Novas informações divulgadas nesta segunda-feira, dia 5 de janeiro, trouxeram mais detalhes sobre a tragédia familiar que abalou o município de Campo Largo, na Região Metropolitana de Curitiba, no Paraná. O caso envolve a morte de uma mulher e de seu filho mais novo dentro da própria residência, em um episódio que gerou comoção entre vizinhos, familiares e a população em geral.
As vítimas foram identificadas como Juliana Galardinovic Ribeiro, de 45 anos, e o filho caçula, Levi Galardinovic Hooper, de apenas 10 anos. Ambos foram encontrados sem vida no porão da casa onde moravam. O principal suspeito do crime é o filho mais velho de Juliana, que foi preso em flagrante pelas autoridades logo após o caso vir à tona.
De acordo com a Polícia Civil do Paraná, o homem confessou ter cometido os atos e relatou, em depoimento, que a motivação estaria ligada a sentimentos de ciúmes em relação à proximidade e ao vínculo afetivo entre a mãe e o irmão mais novo. As investigações apontam que o ocorrido foi planejado previamente, o que levou ao enquadramento do caso como feminicídio e homicídio qualificado.
Segundo as informações repassadas pela polícia, após o ocorrido, o suspeito teria tomado atitudes que chamaram a atenção dos investigadores.
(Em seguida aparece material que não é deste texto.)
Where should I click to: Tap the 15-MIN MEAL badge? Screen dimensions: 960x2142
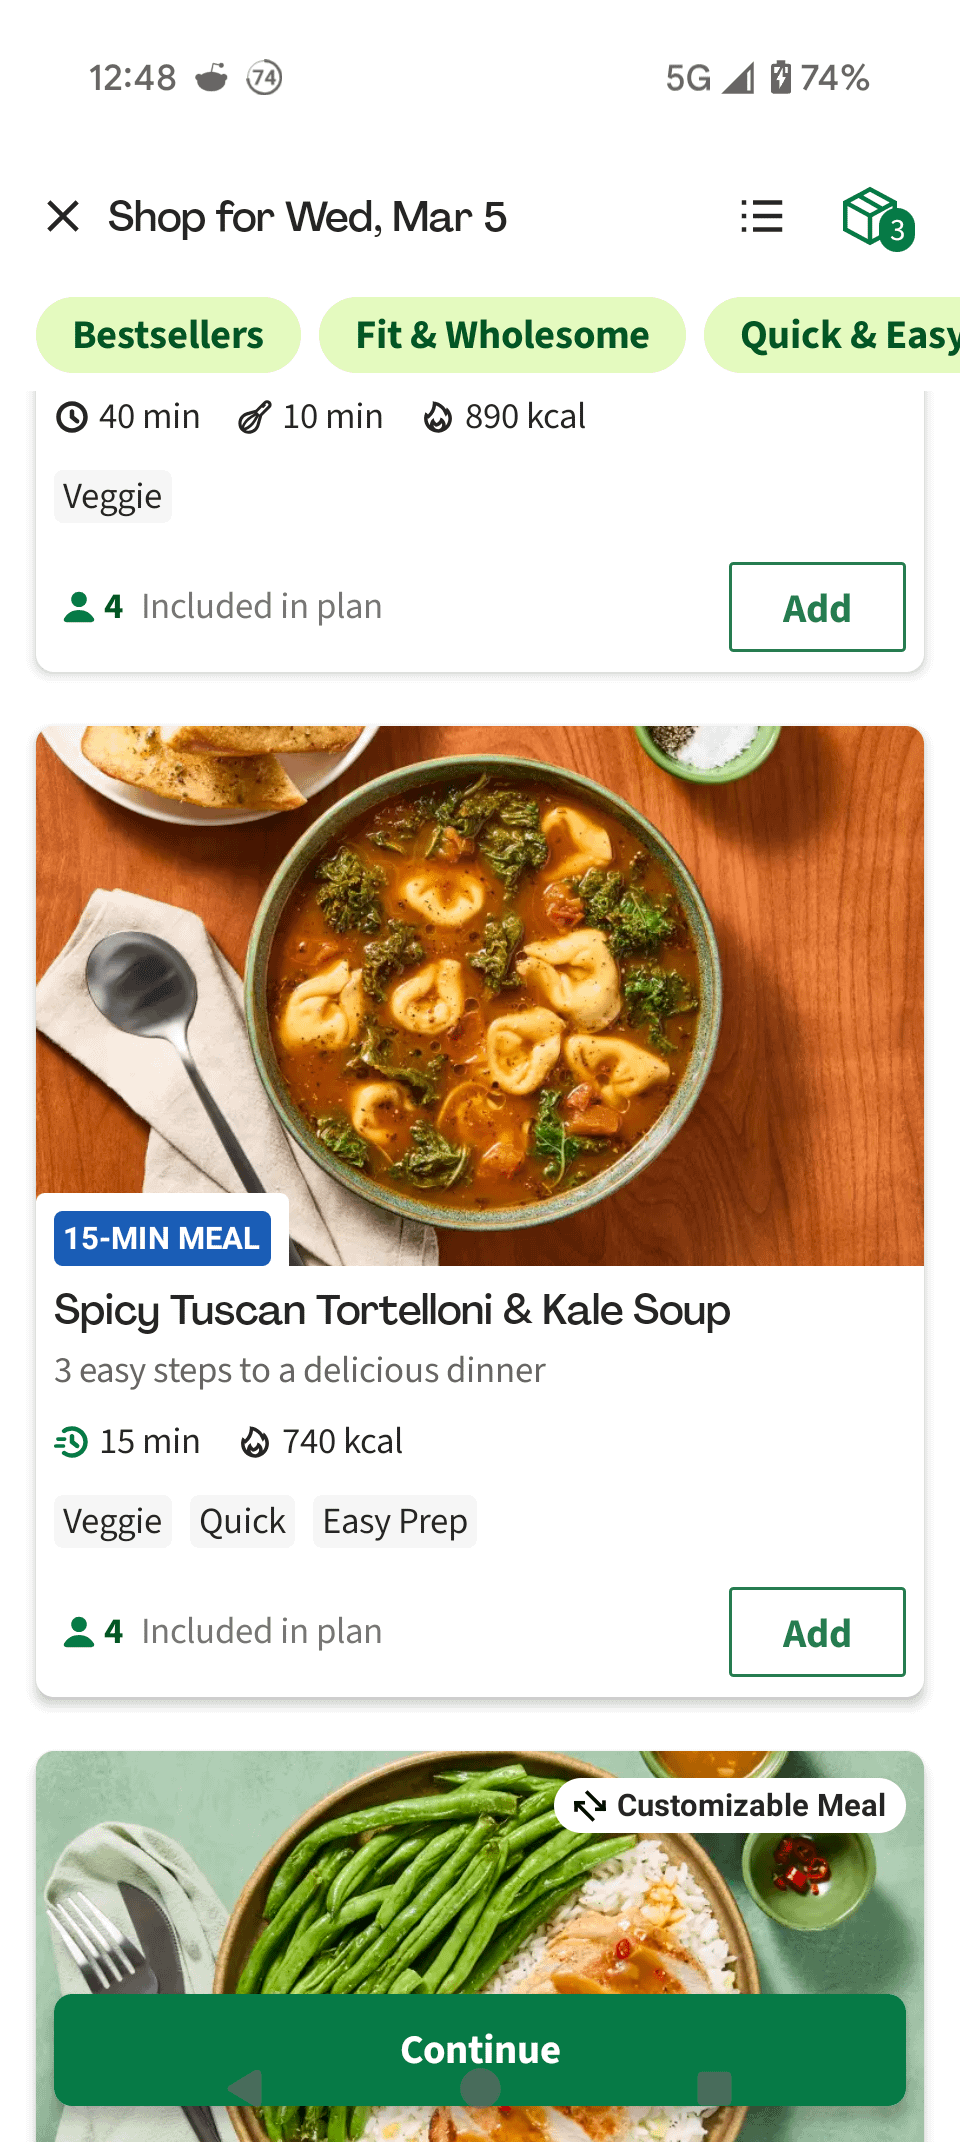(x=162, y=1238)
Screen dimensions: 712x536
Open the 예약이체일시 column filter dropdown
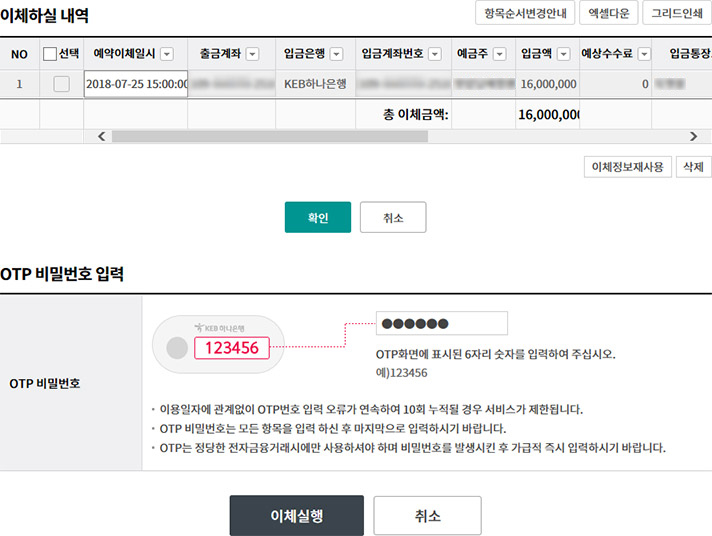167,54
Ele teria limpado o objeto utilizado no crime e, em seguida, usado o telefone celular da mãe para responder mensagens de vizinhos que demonstravam preocupação após ouvirem barulhos e pedidos de ajuda vindos da residência. Essas respostas teriam sido uma tentativa de despistar qualquer suspeita imediata.
A identidade e a idade do suspeito não foram divulgadas oficialmente, mas as autoridades confirmaram que se trata de um homem maior de idade. Em depoimento, ele também informou fazer uso de medicação psiquiátrica, dado que agora passa a integrar as análises do inquérito policial. A polícia reforça, no entanto, que a investigação segue seu curso normal, respeitando os protocolos legais e técnicos.
Conforme apuração do portal Banda B, o histórico familiar indica que o suspeito já apresentava comportamentos instáveis anteriormente. Ele teria o hábito de sair de casa por períodos prolongados e, em uma dessas ocasiões, chegou a viajar para o exterior durante um episódio de desorganização emocional. Diante dessa situação, em dezembro de 2025, Juliana decidiu pedir demissão do emprego para se dedicar integralmente ao acompanhamento e tratamento do filho mais velho, demonstrando uma tentativa de cuidado e proteção familiar.
O caso de Campo Largo se soma a uma sequência de episódios de violência doméstica que têm ganhado destaque no noticiário brasileiro nos últimos anos. Essas ocorrências têm provocado debates intensos não apenas nas redes sociais, mas também em espaços institucionais, acadêmicos e políticos, reacendendo discussões sobre prevenção, apoio psicológico, políticas públicas e a efetividade da legislação vigente.
Atualmente, conforme a legislação brasileira, a pena prevista para o crime de feminicídio varia de 20 a 40 anos de prisão, refletindo a gravidade atribuída a esse tipo de violência. Já outros crimes praticados no contexto doméstico, como a lesão corporal, possuem penas significativamente menores, o que tem sido alvo de críticas e pedidos de revisão por parte de especialistas e movimentos sociais.
Enquanto as investigações continuam, a cidade de Campo Largo permanece em estado de consternação. Vizinhos descrevem Juliana como uma mulher dedicada aos filhos, e a morte de Levi, uma criança em fase escolar, ampliou ainda mais o sentimento de tristeza coletiva. O caso reforça a importância de identificar sinais de alerta, fortalecer redes de apoio e ampliar o acesso a cuidados em saúde mental, especialmente em contextos familiares delicados.